> _Stored data_

▬▬▬▬▬▬▬▬▬▬

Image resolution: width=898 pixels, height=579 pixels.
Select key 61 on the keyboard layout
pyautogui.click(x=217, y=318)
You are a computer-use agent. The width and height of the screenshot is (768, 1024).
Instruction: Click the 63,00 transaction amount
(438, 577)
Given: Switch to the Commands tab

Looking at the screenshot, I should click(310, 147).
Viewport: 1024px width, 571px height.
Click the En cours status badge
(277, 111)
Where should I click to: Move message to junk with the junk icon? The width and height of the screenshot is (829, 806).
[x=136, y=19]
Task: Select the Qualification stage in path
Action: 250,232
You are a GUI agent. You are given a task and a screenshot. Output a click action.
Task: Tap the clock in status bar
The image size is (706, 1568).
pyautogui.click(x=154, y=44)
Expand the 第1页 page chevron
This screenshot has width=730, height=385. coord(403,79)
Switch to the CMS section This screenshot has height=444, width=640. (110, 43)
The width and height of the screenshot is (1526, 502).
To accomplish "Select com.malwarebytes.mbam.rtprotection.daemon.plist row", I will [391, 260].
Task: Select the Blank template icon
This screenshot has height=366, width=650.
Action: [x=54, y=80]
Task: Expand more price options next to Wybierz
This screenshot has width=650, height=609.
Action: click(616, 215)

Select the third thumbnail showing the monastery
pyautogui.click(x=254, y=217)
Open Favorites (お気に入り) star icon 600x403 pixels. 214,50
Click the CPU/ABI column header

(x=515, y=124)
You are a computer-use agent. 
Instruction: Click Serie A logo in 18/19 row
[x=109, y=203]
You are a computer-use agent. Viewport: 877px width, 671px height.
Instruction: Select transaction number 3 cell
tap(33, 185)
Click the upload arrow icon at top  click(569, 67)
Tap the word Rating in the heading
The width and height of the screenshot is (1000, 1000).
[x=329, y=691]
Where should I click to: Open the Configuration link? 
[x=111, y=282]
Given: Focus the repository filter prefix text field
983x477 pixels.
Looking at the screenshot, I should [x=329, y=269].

▬▬▬▬▬▬▬▬▬▬

> _WHAT IS BEING ASKED_
Make a copy of each line in the records that has the word "Viewport".

> _RESULT OF THE TASK_
Viewport: 1024px width, 571px height.
You are a computer-use agent. Viewport: 877px width, 671px height.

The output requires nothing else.